EXERCISE OBJECTIVE:
The response must consist of the lines from the one holding "Open the Choose a City dropdown" through the final line of the entries, given again exactly and without any pictures.

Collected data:
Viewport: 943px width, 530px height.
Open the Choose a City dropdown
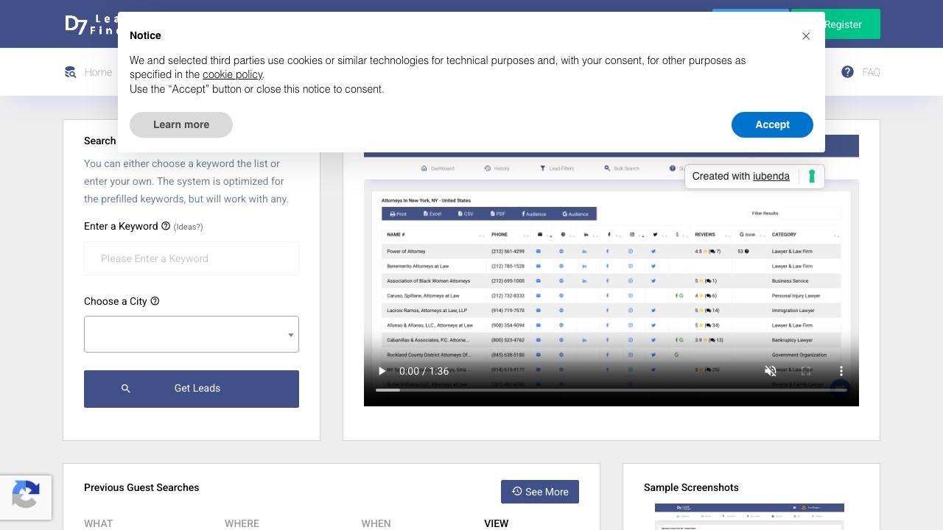click(x=192, y=334)
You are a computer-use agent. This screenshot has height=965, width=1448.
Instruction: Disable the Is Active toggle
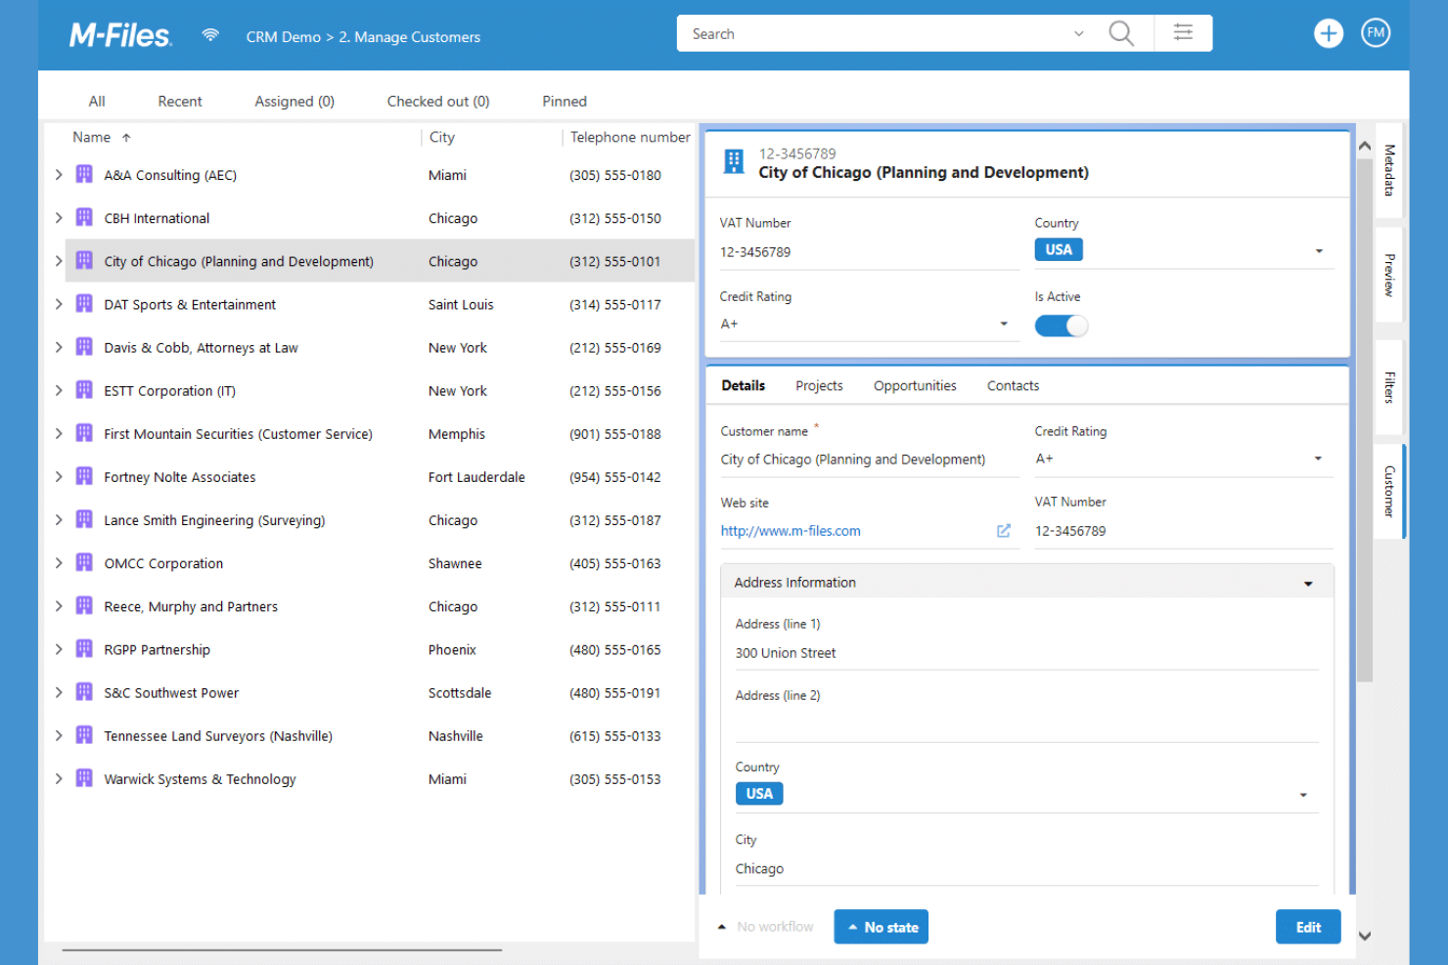[1061, 326]
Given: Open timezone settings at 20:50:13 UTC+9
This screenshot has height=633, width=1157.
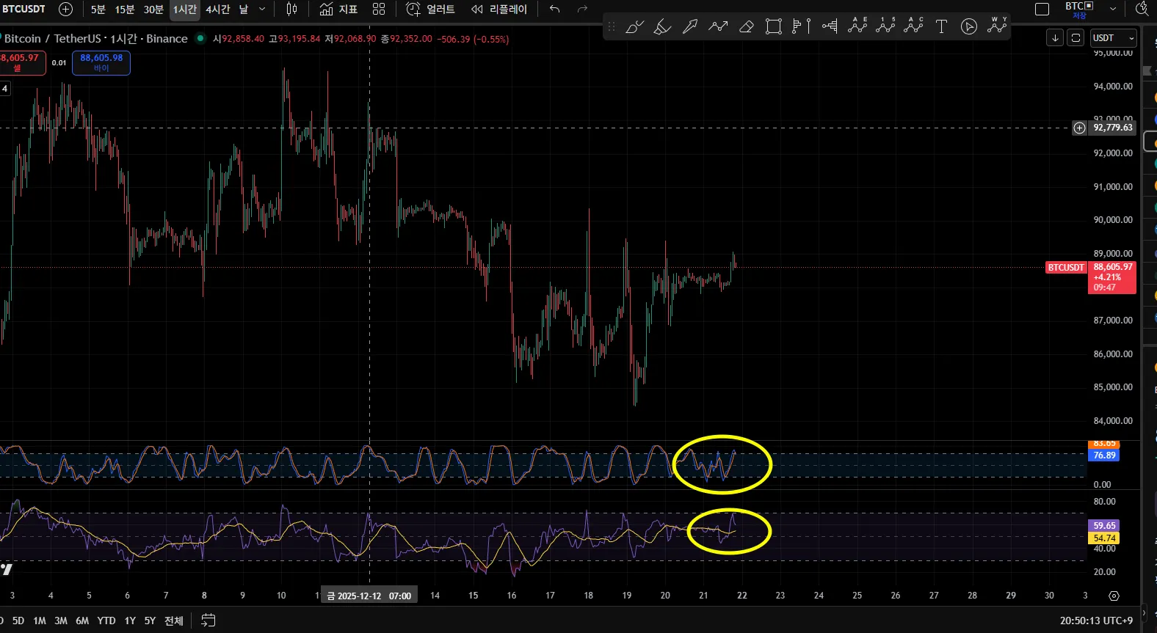Looking at the screenshot, I should tap(1095, 621).
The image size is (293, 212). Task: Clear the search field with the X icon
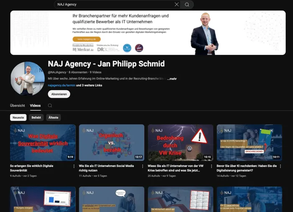tap(177, 5)
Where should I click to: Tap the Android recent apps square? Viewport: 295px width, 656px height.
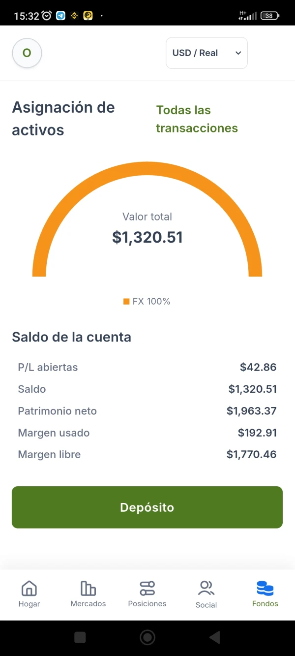click(x=80, y=638)
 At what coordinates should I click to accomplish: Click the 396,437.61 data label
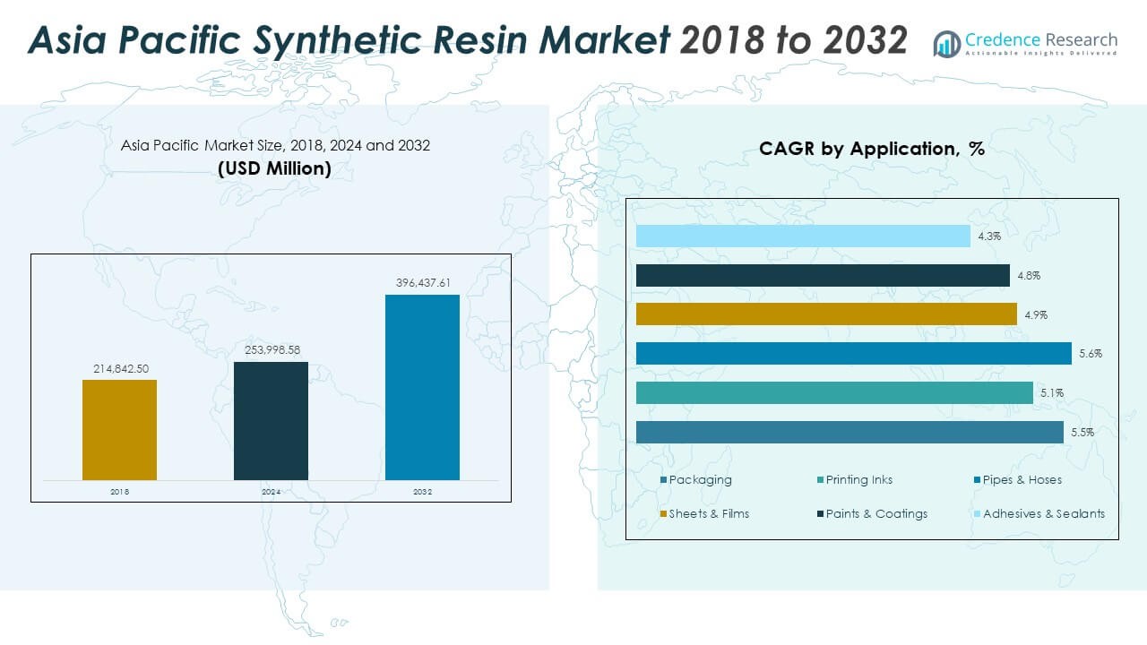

ANSWER SPACE:
Open the Choose a City dropdown
click(x=192, y=334)
You are a computer-use agent. This screenshot has height=965, width=1448.
Instruction: Disable the Is Active toggle
[1061, 326]
Given: Open timezone settings at 20:50:13 UTC+9
This screenshot has height=633, width=1157.
Looking at the screenshot, I should tap(1095, 621).
The image size is (293, 212). Task: Clear the search field with the X icon
tap(177, 5)
Where should I click to: Tap the Android recent apps square? Viewport: 295px width, 656px height.
click(x=80, y=638)
 At what coordinates should I click to accomplish: Click the 396,437.61 data label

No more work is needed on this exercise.